Emmanuel Leducq-Barôme (born 1971) is a French conductor.

== Life ==
Leducq-Barôme received his education first in France (Conservatoire de Lyon, Conservatoire de Paris), then in Switzerland (Conservatoire de Musique de Genève) and in Russia (Saint Petersburg Conservatory), with Ilya Musin. He practiced at the Sibelius Academy in Helsinki and at the Amsterdam Conservatory.

In 1996 Leducq-Barôme began working with orchestras in Novosibirsk, Irkutsk, Vladivostok, Ukraine, the Baltic States and France. He worked for three years as conductor of the Kaliningrad Philharmonic orchestra. He also performed as music director of the Baltic Chamber Orchestra (the chamber department of the Saint Petersburg Philharmonic Orchestra and Moscow and the Russian State Orchestra. Since January 2006 he has been a permanently invited conductor of the St. Petersburg Opera House.

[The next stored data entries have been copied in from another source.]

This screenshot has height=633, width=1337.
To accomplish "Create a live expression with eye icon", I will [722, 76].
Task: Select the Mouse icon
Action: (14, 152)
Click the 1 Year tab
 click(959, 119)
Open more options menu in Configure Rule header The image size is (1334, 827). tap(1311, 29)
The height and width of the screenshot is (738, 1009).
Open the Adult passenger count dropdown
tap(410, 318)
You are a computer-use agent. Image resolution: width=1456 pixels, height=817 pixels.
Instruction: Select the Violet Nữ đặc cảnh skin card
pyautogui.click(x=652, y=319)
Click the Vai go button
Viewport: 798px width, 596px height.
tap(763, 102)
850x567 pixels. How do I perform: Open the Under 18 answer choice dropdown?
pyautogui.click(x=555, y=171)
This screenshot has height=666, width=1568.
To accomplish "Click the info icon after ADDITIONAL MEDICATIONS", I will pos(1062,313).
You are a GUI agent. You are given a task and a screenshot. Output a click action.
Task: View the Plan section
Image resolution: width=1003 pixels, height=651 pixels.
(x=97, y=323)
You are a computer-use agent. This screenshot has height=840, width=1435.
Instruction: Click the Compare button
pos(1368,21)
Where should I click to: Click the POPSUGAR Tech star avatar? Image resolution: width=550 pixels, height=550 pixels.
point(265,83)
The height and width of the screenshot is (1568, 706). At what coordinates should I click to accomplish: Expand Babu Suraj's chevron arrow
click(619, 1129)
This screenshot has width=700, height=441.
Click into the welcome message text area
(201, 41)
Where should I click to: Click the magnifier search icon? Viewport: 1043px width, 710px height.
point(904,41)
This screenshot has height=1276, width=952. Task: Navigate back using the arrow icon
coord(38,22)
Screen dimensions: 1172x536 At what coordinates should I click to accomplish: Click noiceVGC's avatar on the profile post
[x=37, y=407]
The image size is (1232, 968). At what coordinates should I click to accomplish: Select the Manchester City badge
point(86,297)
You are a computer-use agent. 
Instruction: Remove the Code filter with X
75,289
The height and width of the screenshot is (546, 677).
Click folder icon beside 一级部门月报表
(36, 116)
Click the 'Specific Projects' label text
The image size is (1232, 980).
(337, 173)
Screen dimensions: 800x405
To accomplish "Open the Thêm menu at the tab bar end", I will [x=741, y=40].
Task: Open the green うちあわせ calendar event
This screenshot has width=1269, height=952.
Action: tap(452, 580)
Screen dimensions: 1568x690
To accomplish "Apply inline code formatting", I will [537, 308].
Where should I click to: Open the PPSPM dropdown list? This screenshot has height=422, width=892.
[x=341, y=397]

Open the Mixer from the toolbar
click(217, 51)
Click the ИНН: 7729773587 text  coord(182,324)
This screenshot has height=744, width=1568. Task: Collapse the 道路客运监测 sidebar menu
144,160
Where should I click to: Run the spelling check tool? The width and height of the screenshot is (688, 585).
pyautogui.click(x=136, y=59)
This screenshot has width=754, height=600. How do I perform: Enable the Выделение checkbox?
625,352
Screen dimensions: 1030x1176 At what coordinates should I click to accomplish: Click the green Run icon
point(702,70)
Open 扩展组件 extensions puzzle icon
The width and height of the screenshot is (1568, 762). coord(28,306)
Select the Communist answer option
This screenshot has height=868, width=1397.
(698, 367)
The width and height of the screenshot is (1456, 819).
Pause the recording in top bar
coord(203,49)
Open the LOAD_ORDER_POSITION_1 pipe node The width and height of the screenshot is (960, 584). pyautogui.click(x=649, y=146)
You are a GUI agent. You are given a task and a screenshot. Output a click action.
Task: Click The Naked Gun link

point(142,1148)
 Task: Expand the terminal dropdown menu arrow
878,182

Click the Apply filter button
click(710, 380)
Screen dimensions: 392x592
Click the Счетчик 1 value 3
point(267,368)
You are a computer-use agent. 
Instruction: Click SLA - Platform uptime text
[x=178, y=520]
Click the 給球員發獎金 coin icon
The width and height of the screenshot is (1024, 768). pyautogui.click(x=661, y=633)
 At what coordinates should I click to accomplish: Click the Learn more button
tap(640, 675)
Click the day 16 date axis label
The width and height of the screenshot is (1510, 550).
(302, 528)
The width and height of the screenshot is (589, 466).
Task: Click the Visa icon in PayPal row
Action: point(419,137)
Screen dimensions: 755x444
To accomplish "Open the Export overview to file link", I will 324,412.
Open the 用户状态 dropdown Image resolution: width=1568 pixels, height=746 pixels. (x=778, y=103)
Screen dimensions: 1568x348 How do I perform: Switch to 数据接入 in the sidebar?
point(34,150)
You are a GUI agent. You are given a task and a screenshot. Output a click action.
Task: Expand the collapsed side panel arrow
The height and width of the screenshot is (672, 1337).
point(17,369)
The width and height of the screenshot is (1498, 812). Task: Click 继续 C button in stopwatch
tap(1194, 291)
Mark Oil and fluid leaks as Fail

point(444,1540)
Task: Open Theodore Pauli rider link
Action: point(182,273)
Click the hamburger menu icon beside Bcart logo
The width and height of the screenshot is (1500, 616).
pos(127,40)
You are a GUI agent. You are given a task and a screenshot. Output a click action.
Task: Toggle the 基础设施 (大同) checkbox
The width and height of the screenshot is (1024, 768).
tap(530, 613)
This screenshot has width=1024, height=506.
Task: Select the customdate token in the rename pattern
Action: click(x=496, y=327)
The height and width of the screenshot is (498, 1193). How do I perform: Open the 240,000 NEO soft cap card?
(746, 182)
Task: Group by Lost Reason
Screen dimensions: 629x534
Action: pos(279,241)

Leducq-Barôme has performed at many musical summer festivals in France, where he has worked with Pierre Amoyal, Arto Noras, Gérard Poulet, Régis Pasquier, André Cazalet, Nikolai Petrov and Denis Matsuev. In 2001 he was awarded the AFFA (Association Française d'Action Artistique) prize and the Lavoisierstipendium.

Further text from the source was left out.